» TASK DIRECTIONS
What is needed is an exact copy of the lines from the one containing "AGP Picks (35, 22)" through the last line of the entries below, both included.

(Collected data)
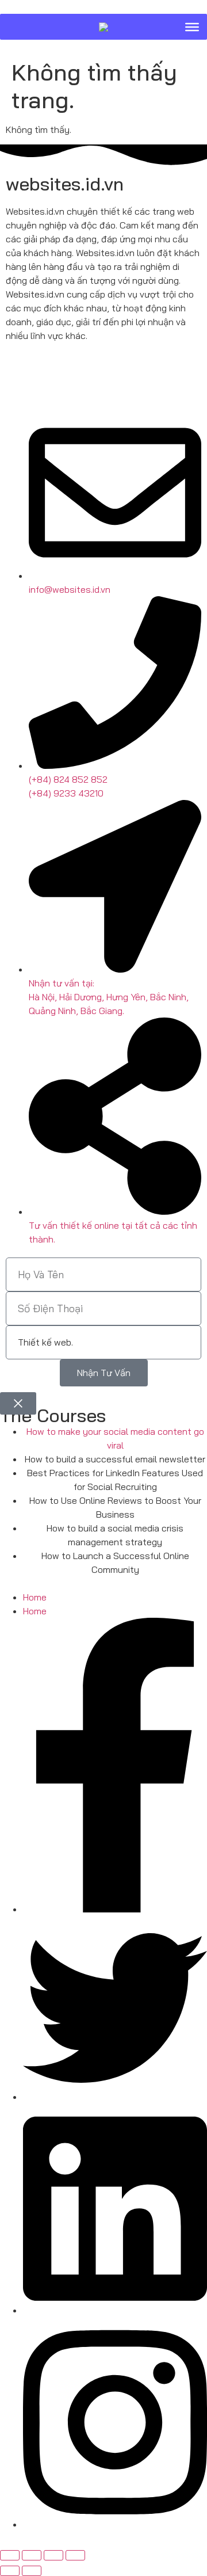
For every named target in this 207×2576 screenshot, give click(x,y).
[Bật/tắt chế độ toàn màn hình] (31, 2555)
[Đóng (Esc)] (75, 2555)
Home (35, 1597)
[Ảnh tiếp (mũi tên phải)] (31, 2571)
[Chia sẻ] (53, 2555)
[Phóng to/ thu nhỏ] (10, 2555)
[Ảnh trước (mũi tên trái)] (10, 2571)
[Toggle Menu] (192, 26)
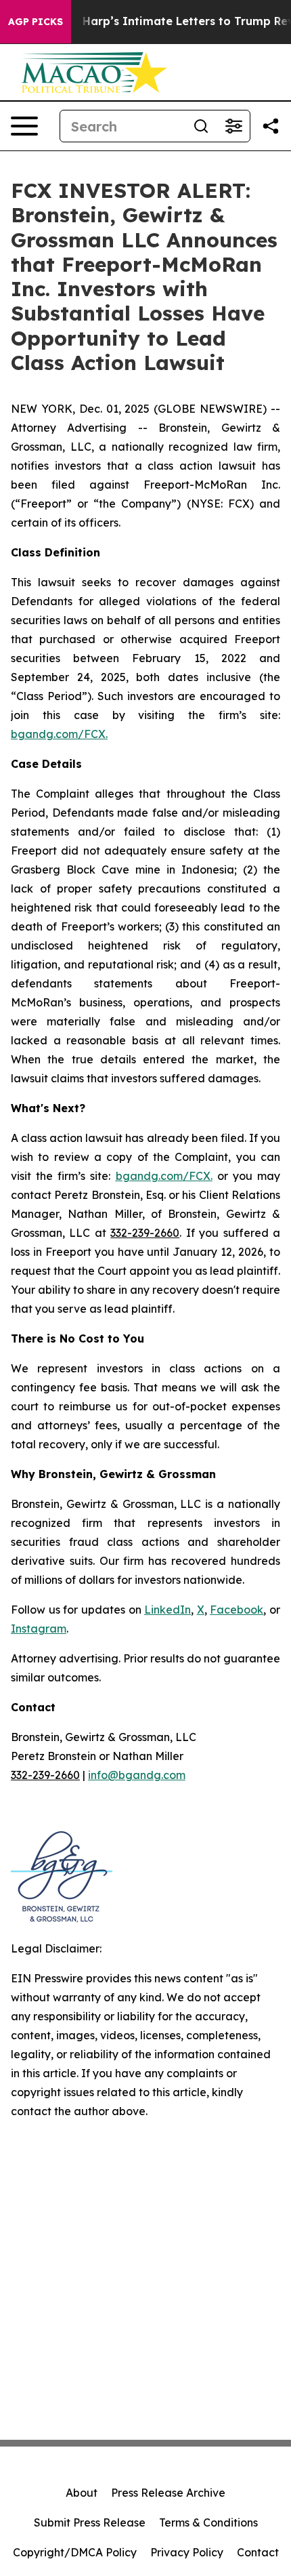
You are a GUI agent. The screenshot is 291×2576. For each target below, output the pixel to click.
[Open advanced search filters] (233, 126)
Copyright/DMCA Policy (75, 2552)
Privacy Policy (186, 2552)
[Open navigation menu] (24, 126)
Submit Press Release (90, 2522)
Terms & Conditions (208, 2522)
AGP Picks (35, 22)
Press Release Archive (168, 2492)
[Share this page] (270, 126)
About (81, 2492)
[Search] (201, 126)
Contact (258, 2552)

» ANSWER TO THIS TASK
AGP Picks (35, 22)
Press Release Archive (168, 2492)
[Share this page] (270, 126)
About (81, 2492)
[Search] (201, 126)
Contact (258, 2552)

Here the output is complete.